Minimum threshold fixed. Thanks!
various studies have found that they make users choose better passwords.
By better do you mean harder for computers to guess or easier for users to remember and not have to write down?
>> Symbols appear to be less predictable and placed in different locations of the password
I disagree with the paper's conclusion based on the passwords I've seen, which FREQUENTLY just end in a "!" or other common character. Here's a different paper that goes into symbol frequency; I pulled out the relevant bit.
In almost all cases (90%), only a single special character was used. The most popular special character sequences were all single characters: exclamation point (“!” – 29%), period (“.” – 19%), “at” symbol (“@” – 15%) and hash (“#” – 14%). These were followed by the single dash (“-“), dollar sign (“$”), space (” “), asterisk (“*”), and plus sign (“+”), each making up between 3% and 6% of the single-character special character population. Passwords containing multiple special characters mainly (68%) just repeated the same special character, such as “##” or “???.” - http://resources.infosecinstit...
Stop making us change them every 3 months and we could come up with stronger passwords.
The only thing necessary for evil to triumph is for it to be pitted against a slightly greater evil
I use randomly generated passwords of lowercase letters and numbers.

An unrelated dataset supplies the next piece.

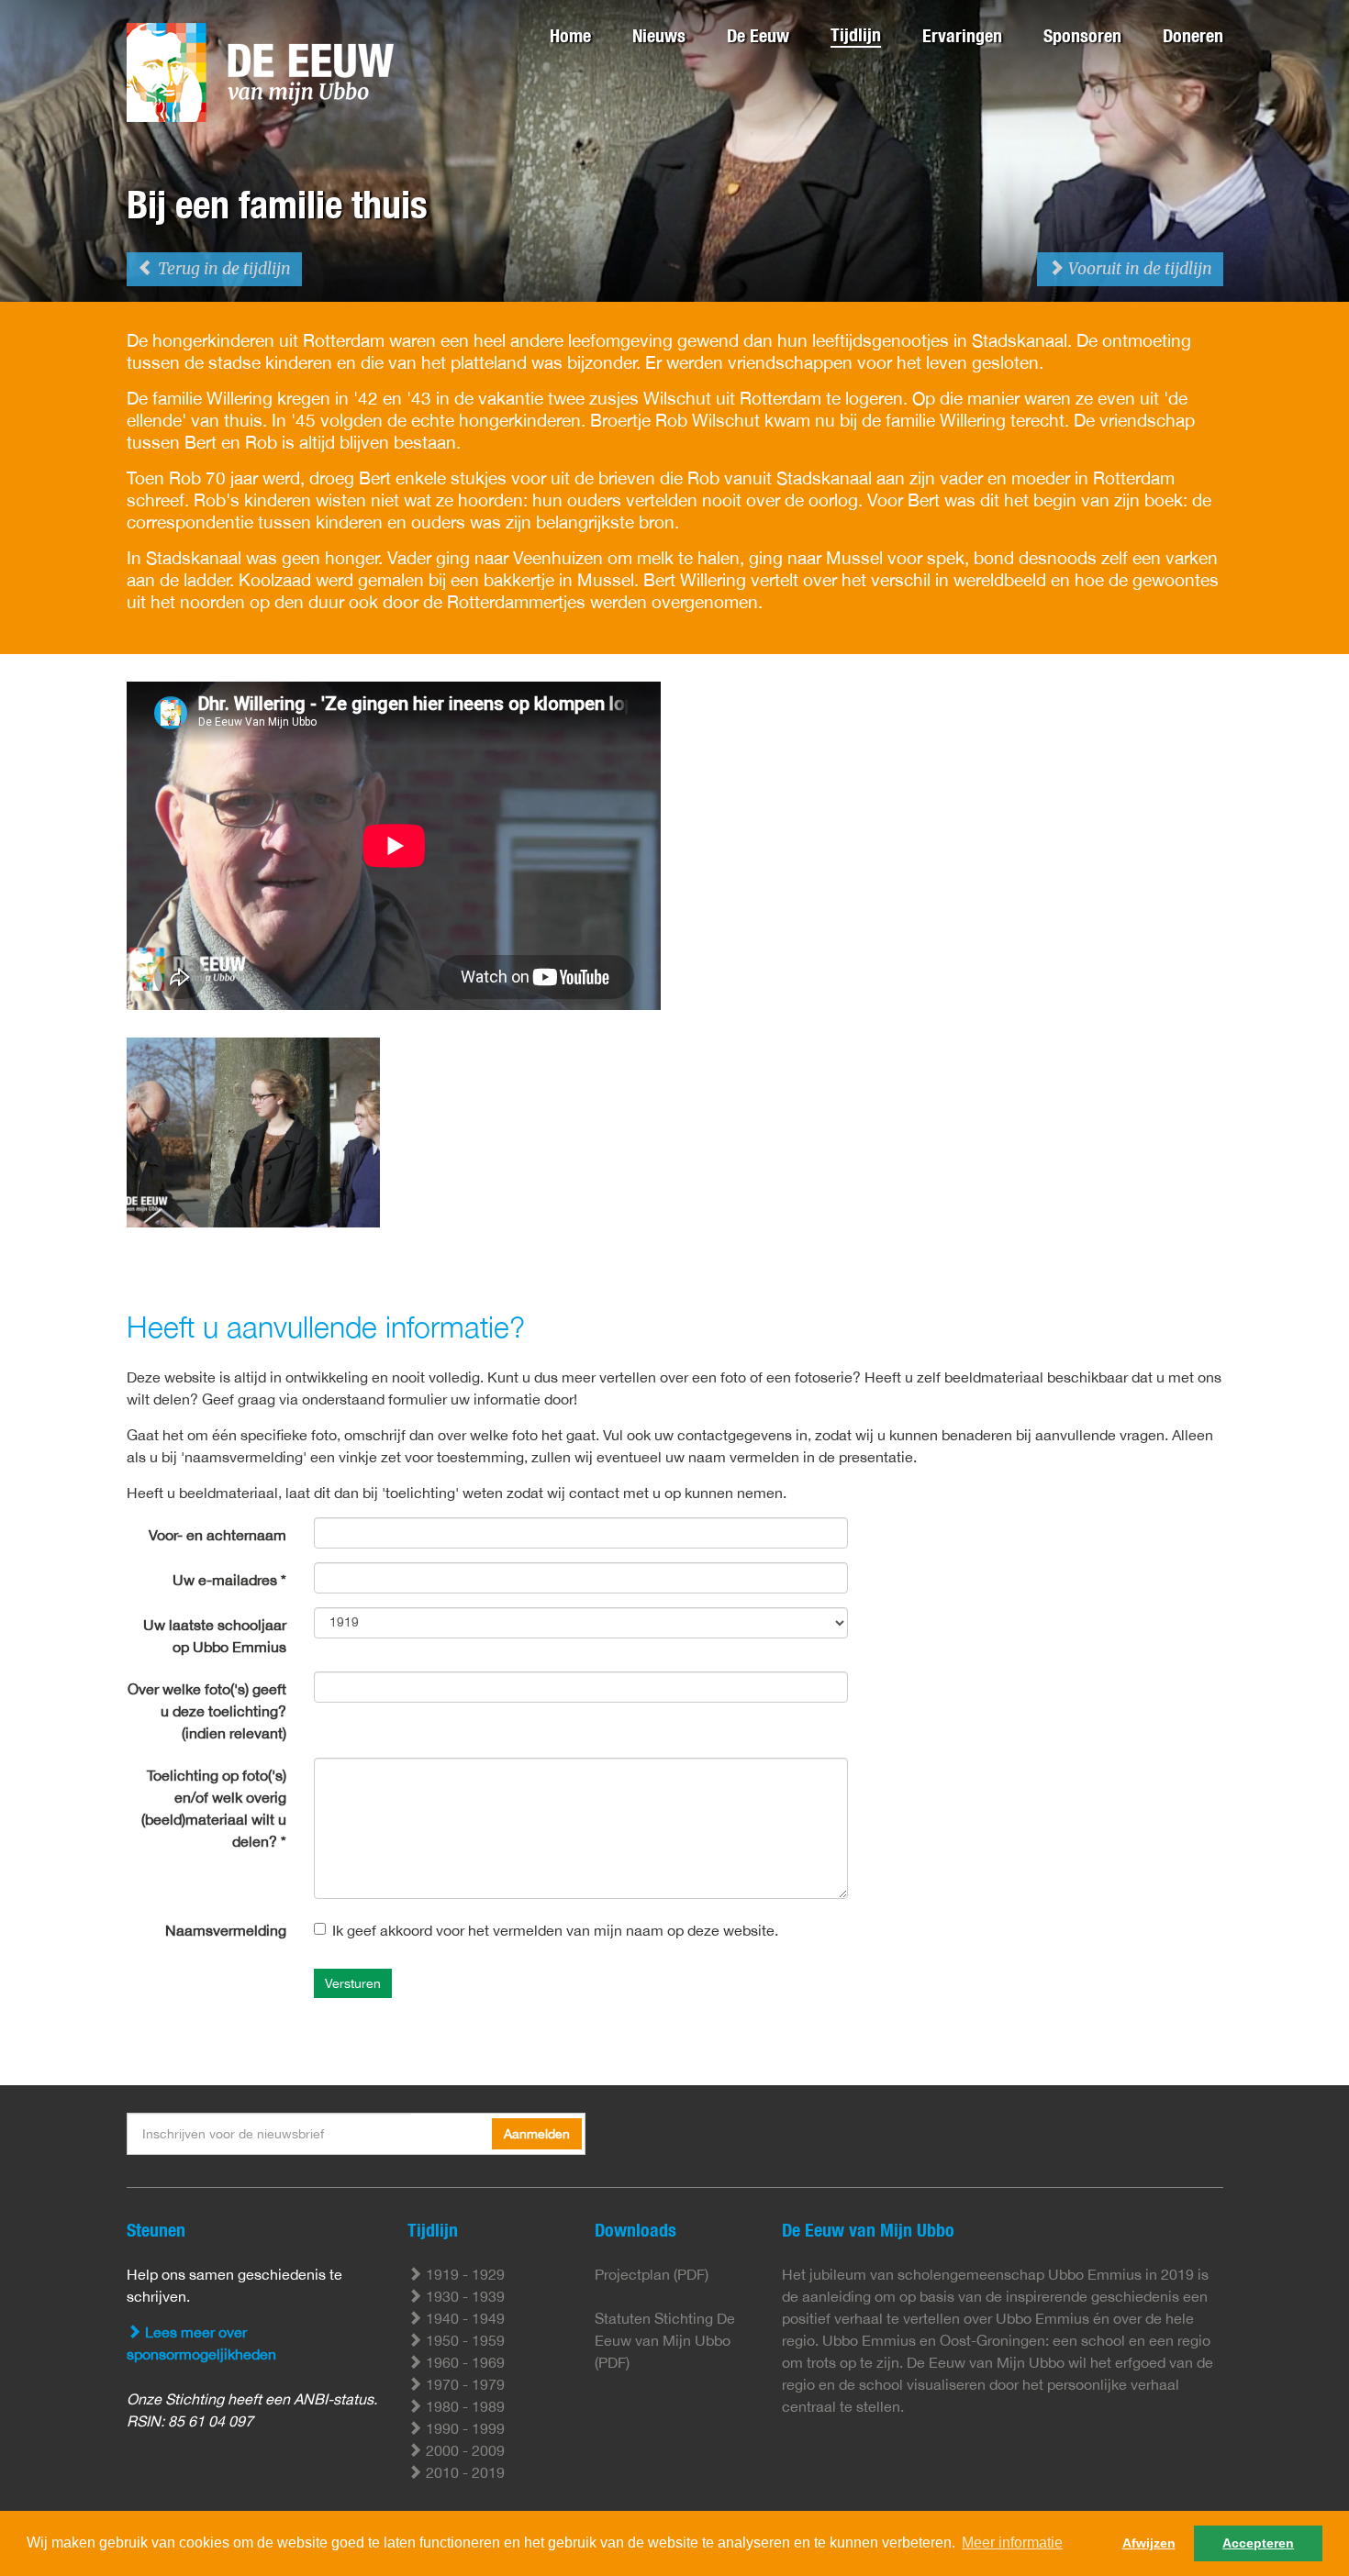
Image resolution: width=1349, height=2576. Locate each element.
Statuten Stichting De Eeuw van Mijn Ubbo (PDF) (665, 2340)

Most "password checkers" tell me they are insecure. This just shows how bad they are. Bit it is good that somebody did a systematic evaluation of the problem. Maybe now the stupidity will decrease.
Most ACs are not even worth the keystrokes to insult them. Be generically insulted by this and ignored otherwise.

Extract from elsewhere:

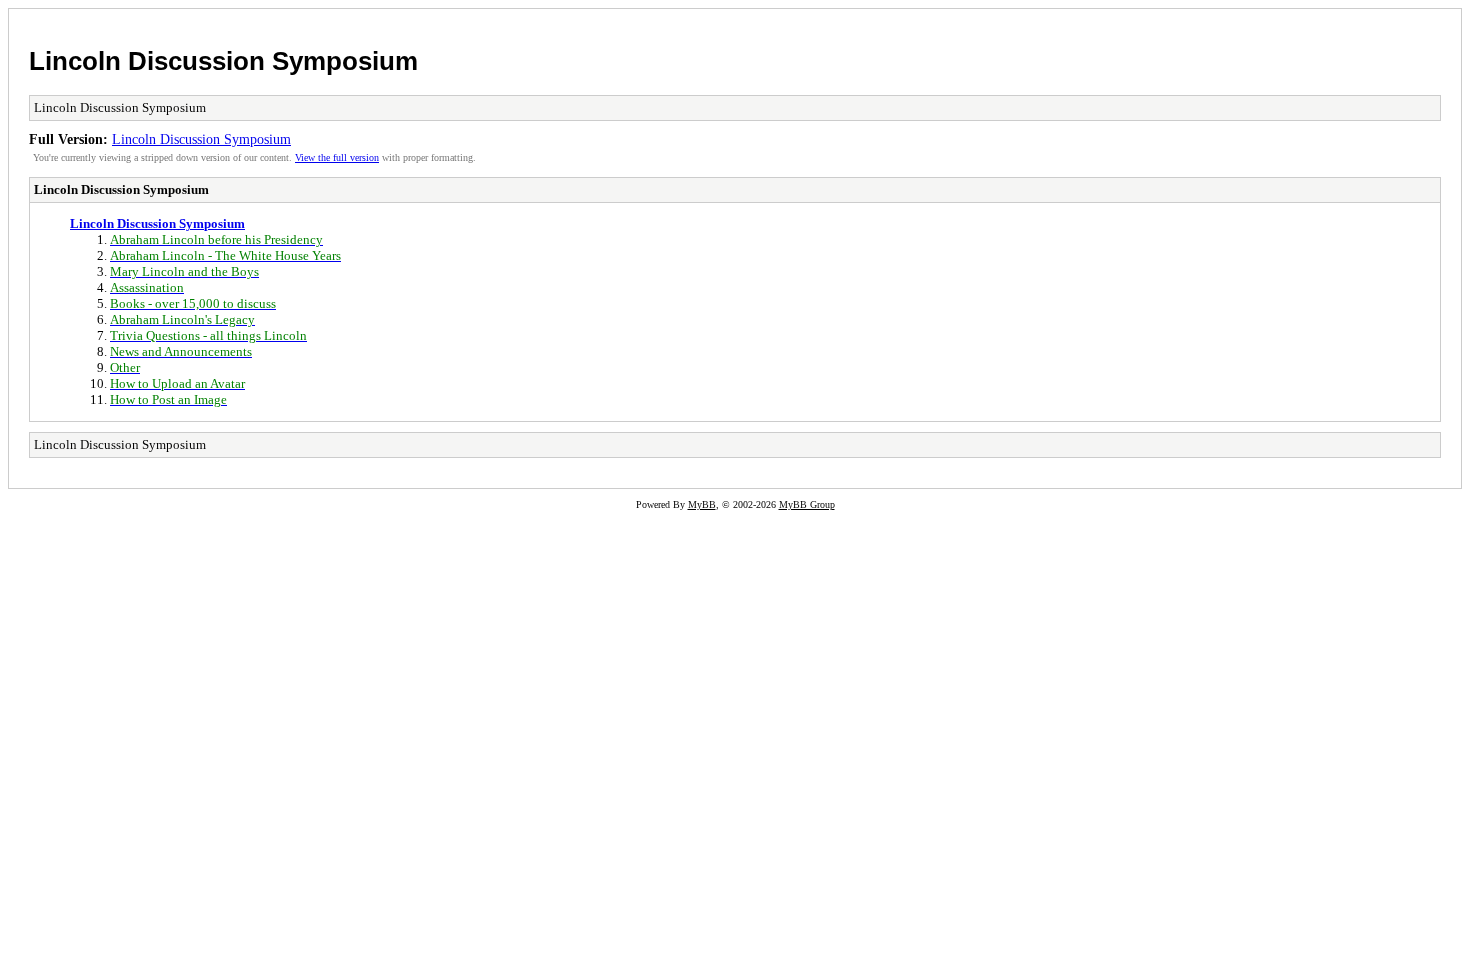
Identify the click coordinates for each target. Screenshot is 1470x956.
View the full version (337, 157)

What's easier, teaching somebody who isn't tech savvy: A) how to use KeePass X or some other offline password manager; or B) to manually compose a bundle of strong, memorable passwords, to change them at least once a year, but not to re-use them, not to use them on any computer that could keylog them, and not to write them down or save them in plaintext?

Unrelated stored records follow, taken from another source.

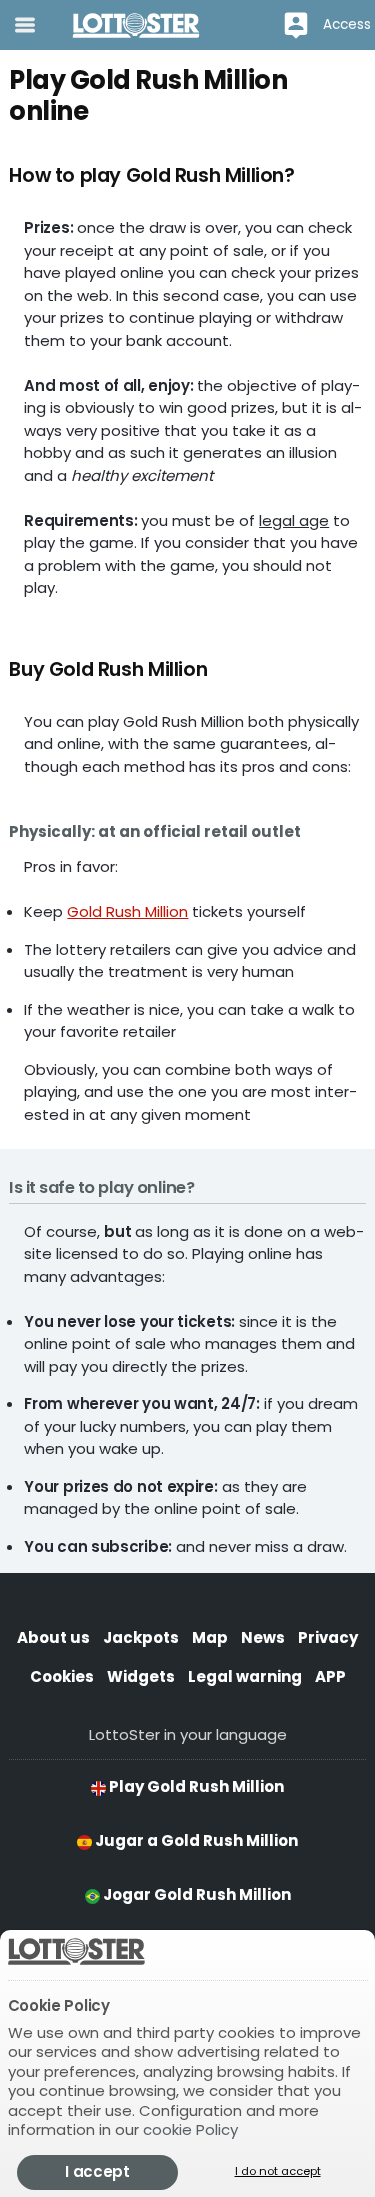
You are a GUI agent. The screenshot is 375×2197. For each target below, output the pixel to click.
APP (330, 1676)
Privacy (328, 1637)
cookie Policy (190, 2129)
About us (53, 1637)
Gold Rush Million (127, 911)
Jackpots (141, 1637)
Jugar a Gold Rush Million (195, 1840)
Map (210, 1637)
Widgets (141, 1676)
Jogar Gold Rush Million (195, 1894)
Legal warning (245, 1676)
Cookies (62, 1676)
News (263, 1637)
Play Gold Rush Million (195, 1786)
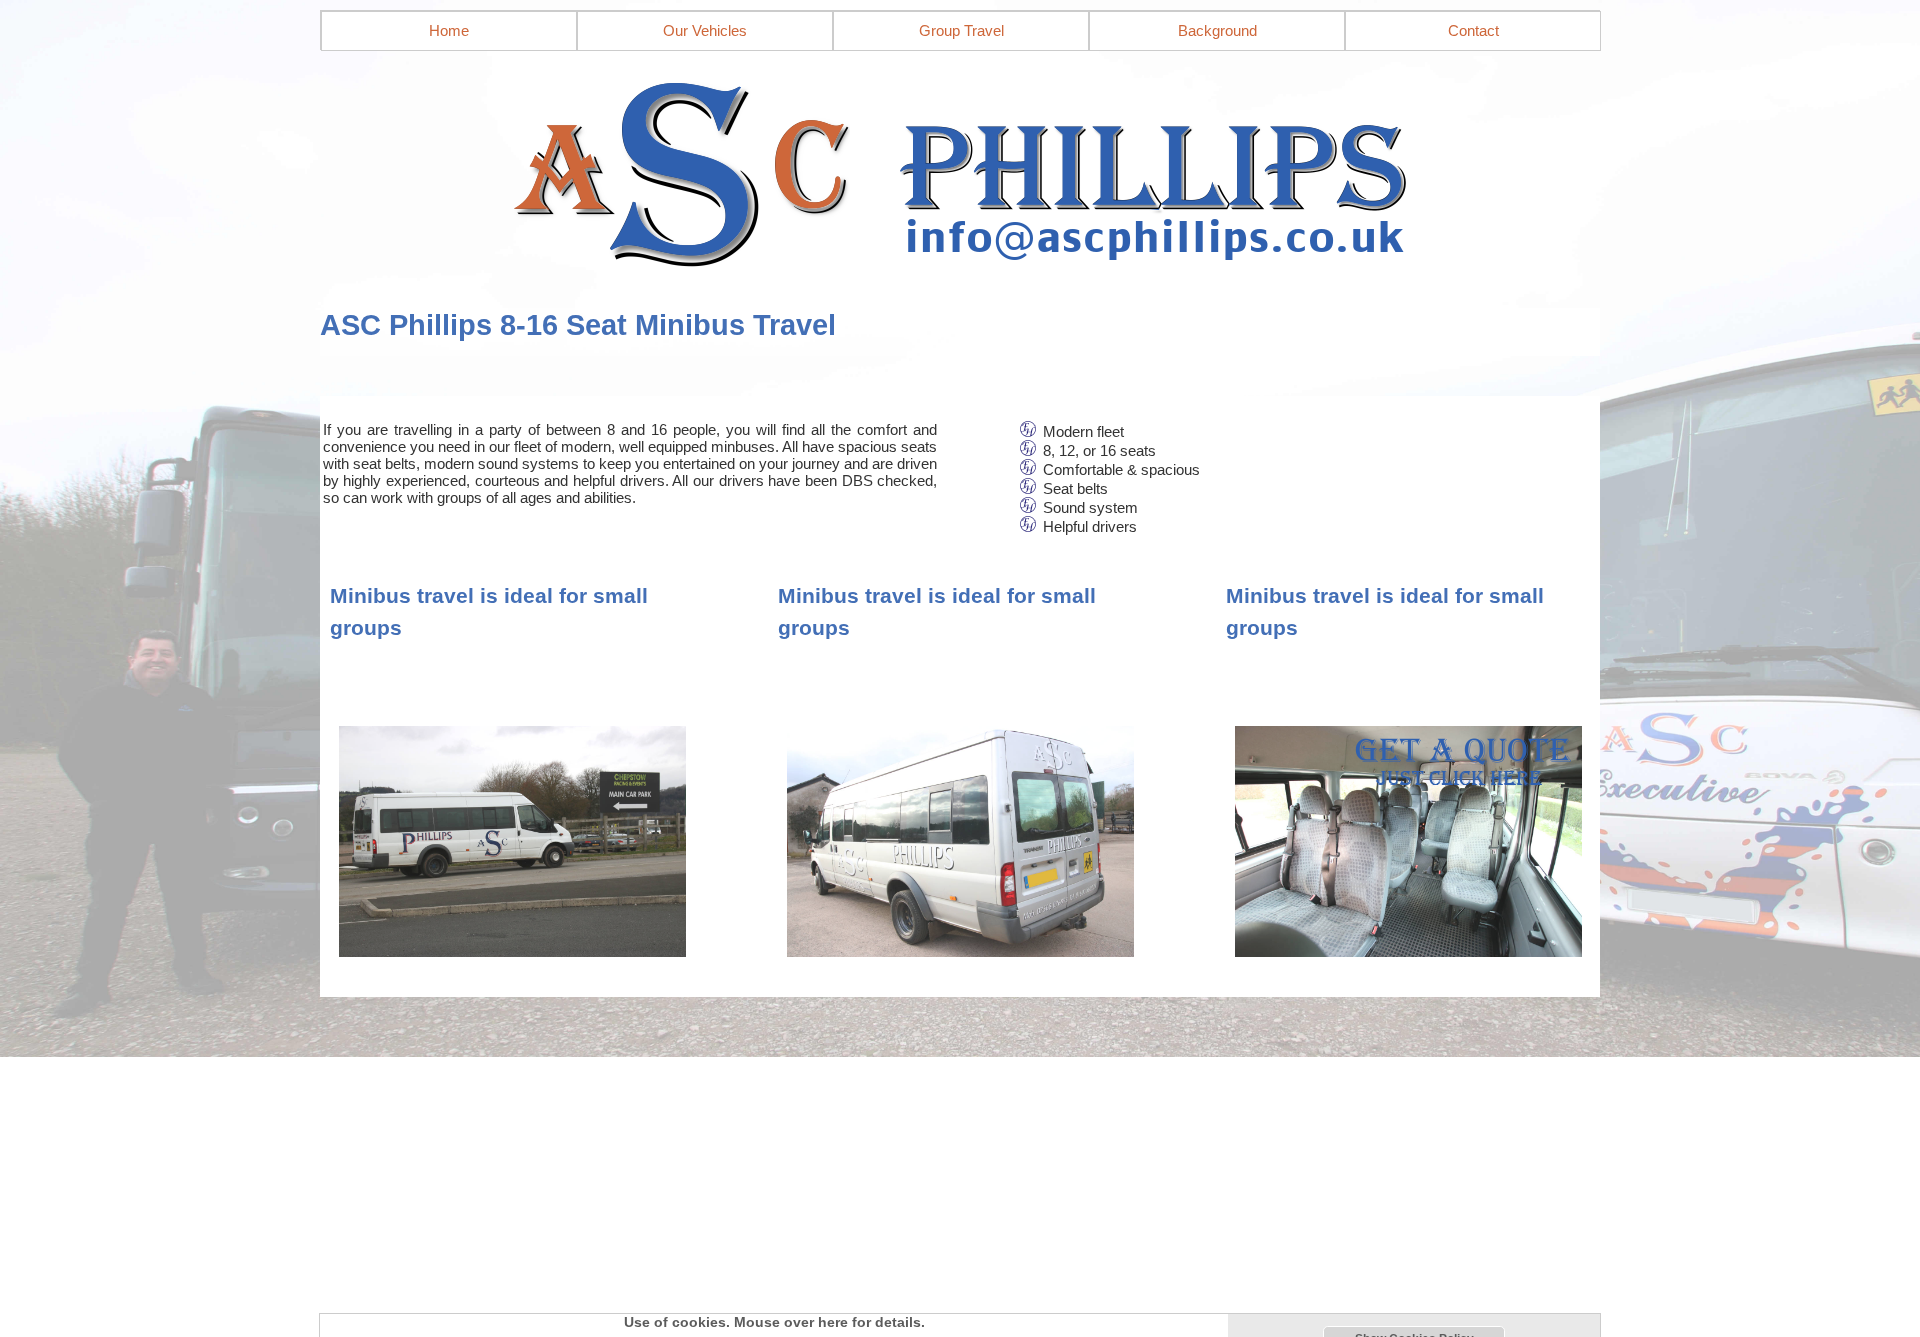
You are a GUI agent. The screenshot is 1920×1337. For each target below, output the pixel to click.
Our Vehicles (705, 30)
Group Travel (961, 30)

The answer seems pretty obvious to me.
Let's stop caring about password complexity! It is a losing game. Let's stick with simple passwords that are super easy to remember and type.
Security shouldn't be limited to a single factor. Two factor authentication is what we SHOULD be using. Something you know (the password), and something you have (some physical device). U2F is a damn perfect example of this. You can use your phone as an authenticator. You can add the authentication codes on multiple devices in case you lose the primary. These codes generate a time based sequence of numbers, so even if some MitM attach steals the entire login session details, it'll only be valid for at best ~1 minute.
https://en.wikipedia.org/wiki/...
I haven't seen zxcvbn mentioned before, a similar look at password strength from 3 years ago.
https://blogs.dropbox.com/tech...
Demo is here: https://dl.dropboxusercontent....
Personally I like the output of http://www.kurtm.net/wpa-pskge... for passwords:
o|IRcWY;g_V]C}9'.@]@,]!YF.[Yj{K@QmuFCo%%!=~+ab,e2(pU97{V-)Qm*T
Do you have any better hostages?
Sure. I can remember one of those. But seriously the (r) and (c) symbols ... pray you never need type that in on someone elses laptop computer with an international keyboard and no numeric pad or a smartphone keyboard... etc.
But more importantly I can't remember dozens of those.
And password re-use is a bigger issue than using a good password.
I use a mix of a password safe for most passwords, and subset of passwords i need to use commonly are 'algorithmic' based on what i need them for / the sites name / etc.
However, I try to keep the algorithmic ones to a minimum because if you ever have to change an algorithm generated password, it really sucks... because the algorithm you normally use can't be used... because that would result in the password you have now, that you can't use.
And as that starts to accumulate the benefit of algorithmic passwords rapidly declines.
Services should not care about whether or not my password is easy to guess (easy to remember). They should only care about making sure nobody can hack into their data center and steal EVERYONE'S passwords.